Output all entries verbatim.

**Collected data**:
◆ ◆ ◆ ◆

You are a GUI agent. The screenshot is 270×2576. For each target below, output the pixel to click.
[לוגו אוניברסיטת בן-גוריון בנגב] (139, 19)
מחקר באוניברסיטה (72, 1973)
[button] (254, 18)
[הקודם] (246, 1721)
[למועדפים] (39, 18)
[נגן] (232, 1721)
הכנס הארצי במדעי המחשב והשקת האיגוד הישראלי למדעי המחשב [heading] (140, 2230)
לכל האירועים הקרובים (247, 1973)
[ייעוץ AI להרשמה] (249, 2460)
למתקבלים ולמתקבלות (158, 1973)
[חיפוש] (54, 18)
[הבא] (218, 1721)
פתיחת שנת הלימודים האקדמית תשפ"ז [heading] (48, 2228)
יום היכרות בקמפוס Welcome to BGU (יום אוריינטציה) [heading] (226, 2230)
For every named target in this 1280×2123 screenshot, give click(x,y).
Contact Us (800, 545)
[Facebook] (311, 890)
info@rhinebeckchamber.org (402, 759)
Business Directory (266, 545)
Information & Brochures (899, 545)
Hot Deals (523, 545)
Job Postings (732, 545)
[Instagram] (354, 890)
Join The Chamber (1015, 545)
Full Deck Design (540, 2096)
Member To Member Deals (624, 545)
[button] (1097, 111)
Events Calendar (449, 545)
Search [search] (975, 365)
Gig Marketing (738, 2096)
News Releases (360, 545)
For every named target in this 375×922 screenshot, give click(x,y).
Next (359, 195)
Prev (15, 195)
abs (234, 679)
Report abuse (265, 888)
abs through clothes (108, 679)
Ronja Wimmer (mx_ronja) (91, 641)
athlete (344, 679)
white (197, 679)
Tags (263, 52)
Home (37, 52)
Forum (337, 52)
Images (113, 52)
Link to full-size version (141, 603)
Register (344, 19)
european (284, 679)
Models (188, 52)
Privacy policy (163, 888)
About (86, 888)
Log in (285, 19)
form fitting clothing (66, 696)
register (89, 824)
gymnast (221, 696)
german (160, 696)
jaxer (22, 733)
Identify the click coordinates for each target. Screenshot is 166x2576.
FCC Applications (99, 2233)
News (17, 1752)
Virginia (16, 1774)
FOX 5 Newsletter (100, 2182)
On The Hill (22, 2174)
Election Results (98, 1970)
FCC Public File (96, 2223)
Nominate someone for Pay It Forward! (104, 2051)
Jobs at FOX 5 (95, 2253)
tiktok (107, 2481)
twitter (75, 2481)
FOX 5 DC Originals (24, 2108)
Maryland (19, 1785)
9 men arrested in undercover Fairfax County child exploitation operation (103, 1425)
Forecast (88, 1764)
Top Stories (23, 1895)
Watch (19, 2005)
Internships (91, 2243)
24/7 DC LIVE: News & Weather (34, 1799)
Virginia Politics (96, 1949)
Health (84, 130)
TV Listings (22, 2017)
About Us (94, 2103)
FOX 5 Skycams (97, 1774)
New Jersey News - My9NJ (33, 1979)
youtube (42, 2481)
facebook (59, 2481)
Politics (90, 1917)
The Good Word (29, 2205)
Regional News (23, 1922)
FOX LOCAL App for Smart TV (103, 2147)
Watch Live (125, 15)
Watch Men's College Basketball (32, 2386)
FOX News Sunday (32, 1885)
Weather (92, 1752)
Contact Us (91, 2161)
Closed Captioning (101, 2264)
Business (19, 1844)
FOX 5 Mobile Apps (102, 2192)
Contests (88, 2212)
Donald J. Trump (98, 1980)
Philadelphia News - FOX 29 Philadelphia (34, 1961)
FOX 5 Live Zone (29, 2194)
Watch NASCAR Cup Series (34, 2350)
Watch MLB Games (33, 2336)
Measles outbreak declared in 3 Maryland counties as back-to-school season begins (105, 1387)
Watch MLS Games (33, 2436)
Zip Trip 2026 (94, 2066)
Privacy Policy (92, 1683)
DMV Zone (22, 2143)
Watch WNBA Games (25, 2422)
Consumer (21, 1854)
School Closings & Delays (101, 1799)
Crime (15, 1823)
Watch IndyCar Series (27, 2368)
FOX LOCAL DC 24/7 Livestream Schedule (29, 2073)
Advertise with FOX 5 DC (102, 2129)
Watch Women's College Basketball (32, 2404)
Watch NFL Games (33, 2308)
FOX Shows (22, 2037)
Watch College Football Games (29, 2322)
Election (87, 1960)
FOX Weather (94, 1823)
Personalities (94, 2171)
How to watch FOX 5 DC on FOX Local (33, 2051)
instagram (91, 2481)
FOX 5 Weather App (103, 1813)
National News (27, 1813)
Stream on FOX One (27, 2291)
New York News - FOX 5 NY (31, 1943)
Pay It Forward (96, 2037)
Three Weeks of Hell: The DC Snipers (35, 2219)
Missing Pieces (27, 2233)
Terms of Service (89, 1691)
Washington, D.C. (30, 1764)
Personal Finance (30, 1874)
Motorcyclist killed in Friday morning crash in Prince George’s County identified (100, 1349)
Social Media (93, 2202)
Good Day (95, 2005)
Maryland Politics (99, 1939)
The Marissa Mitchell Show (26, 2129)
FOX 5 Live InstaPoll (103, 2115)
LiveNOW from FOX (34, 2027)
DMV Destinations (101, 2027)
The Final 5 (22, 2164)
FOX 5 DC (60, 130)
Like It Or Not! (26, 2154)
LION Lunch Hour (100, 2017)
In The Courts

◆ ◆ ◆ ◆

**TASK RESPONSE**:
You are a GUI agent. The screenshot is 270×2576. For each target below, output the pixel to click.
[לוגו אוניברסיטת בן-גוריון בנגב] (139, 19)
מחקר באוניברסיטה (72, 1973)
[button] (254, 18)
[הקודם] (246, 1721)
[למועדפים] (39, 18)
[נגן] (232, 1721)
הכנס הארצי במדעי המחשב והשקת האיגוד הישראלי למדעי המחשב [heading] (140, 2230)
לכל האירועים הקרובים (247, 1973)
[ייעוץ AI להרשמה] (249, 2460)
למתקבלים ולמתקבלות (158, 1973)
[חיפוש] (54, 18)
[הבא] (218, 1721)
פתיחת שנת הלימודים האקדמית תשפ"ז [heading] (48, 2228)
יום היכרות בקמפוס Welcome to BGU (יום אוריינטציה) [heading] (226, 2230)
For every named target in this 1280×2123 screenshot, give click(x,y).
Contact Us (800, 545)
[Facebook] (311, 890)
info@rhinebeckchamber.org (402, 759)
Business Directory (266, 545)
Information & Brochures (899, 545)
Hot Deals (523, 545)
Job Postings (732, 545)
[Instagram] (354, 890)
Join The Chamber (1015, 545)
Full Deck Design (540, 2096)
Member To Member Deals (624, 545)
[button] (1097, 111)
Events Calendar (449, 545)
Search [search] (975, 365)
Gig Marketing (738, 2096)
News Releases (360, 545)
For every named target in this 375×922 screenshot, give click(x,y).
Next (359, 195)
Prev (15, 195)
abs (234, 679)
Report abuse (265, 888)
abs through clothes (108, 679)
Ronja Wimmer (mx_ronja) (91, 641)
athlete (344, 679)
white (197, 679)
Tags (263, 52)
Home (37, 52)
Forum (337, 52)
Images (113, 52)
Link to full-size version (141, 603)
Register (344, 19)
european (284, 679)
Models (188, 52)
Privacy policy (163, 888)
About (86, 888)
Log in (285, 19)
form fitting clothing (66, 696)
register (89, 824)
gymnast (221, 696)
german (160, 696)
jaxer (22, 733)
Identify the click coordinates for each target. Screenshot is 166x2576.
FCC Applications (99, 2233)
News (17, 1752)
Virginia (16, 1774)
FOX 5 Newsletter (100, 2182)
On The Hill (22, 2174)
Election Results (98, 1970)
FCC Public File (96, 2223)
Nominate someone for Pay It Forward! (104, 2051)
Jobs at FOX 5 (95, 2253)
tiktok (107, 2481)
twitter (75, 2481)
FOX 5 DC Originals (24, 2108)
Maryland (19, 1785)
9 men arrested in undercover Fairfax County child exploitation operation (103, 1425)
Forecast (88, 1764)
Top Stories (23, 1895)
Watch (19, 2005)
Internships (91, 2243)
24/7 DC LIVE: News & Weather (34, 1799)
Virginia Politics (96, 1949)
Health (84, 130)
TV Listings (22, 2017)
About Us (94, 2103)
FOX 5 Skycams (97, 1774)
New Jersey News - My9NJ (33, 1979)
youtube (42, 2481)
facebook (59, 2481)
Politics (90, 1917)
The Good Word (29, 2205)
Regional News (23, 1922)
FOX LOCAL App for Smart TV (103, 2147)
Watch Live (125, 15)
Watch Men's College Basketball (32, 2386)
FOX News Sunday (32, 1885)
Weather (92, 1752)
Contact Us (91, 2161)
Closed Captioning (101, 2264)
Business (19, 1844)
FOX 5 Mobile Apps (102, 2192)
Contests (88, 2212)
Donald J. Trump (98, 1980)
Philadelphia News - FOX 29 Philadelphia (34, 1961)
FOX 5 Live Zone (29, 2194)
Watch NASCAR Cup Series (34, 2350)
Watch MLB Games (33, 2336)
Measles outbreak declared in 3 Maryland counties as back-to-school season begins (105, 1387)
Watch MLS Games (33, 2436)
Zip Trip 2026 (94, 2066)
Privacy Policy (92, 1683)
DMV Zone (22, 2143)
Watch WNBA Games (25, 2422)
Consumer (21, 1854)
School Closings & Delays (101, 1799)
Crime (15, 1823)
Watch IndyCar Series (27, 2368)
FOX LOCAL DC 24/7 Livestream Schedule (29, 2073)
Advertise with FOX 5 DC (102, 2129)
Watch Women's College Basketball (32, 2404)
Watch NFL Games (33, 2308)
FOX Shows (22, 2037)
Watch College Football Games (29, 2322)
Election (87, 1960)
FOX Weather (94, 1823)
Personalities (94, 2171)
How to watch FOX 5 DC on FOX Local (33, 2051)
instagram (91, 2481)
FOX 5 Weather App (103, 1813)
National News (27, 1813)
Stream on FOX One (27, 2291)
New York News - FOX 5 NY (31, 1943)
Pay It Forward (96, 2037)
Three Weeks of Hell: The DC Snipers (35, 2219)
Missing Pieces (27, 2233)
Terms of Service (89, 1691)
Washington, D.C. (30, 1764)
Personal Finance (30, 1874)
Motorcyclist killed in Friday morning crash in Prince George’s County identified (100, 1349)
Social Media (93, 2202)
Good Day (95, 2005)
Maryland Politics (99, 1939)
The Marissa Mitchell Show (26, 2129)
FOX 5 Live InstaPoll (103, 2115)
LiveNOW from FOX (34, 2027)
DMV Destinations (101, 2027)
The Final 5 (22, 2164)
FOX 5 DC (60, 130)
Like It Or Not! (26, 2154)
LION Lunch Hour (100, 2017)
In The Courts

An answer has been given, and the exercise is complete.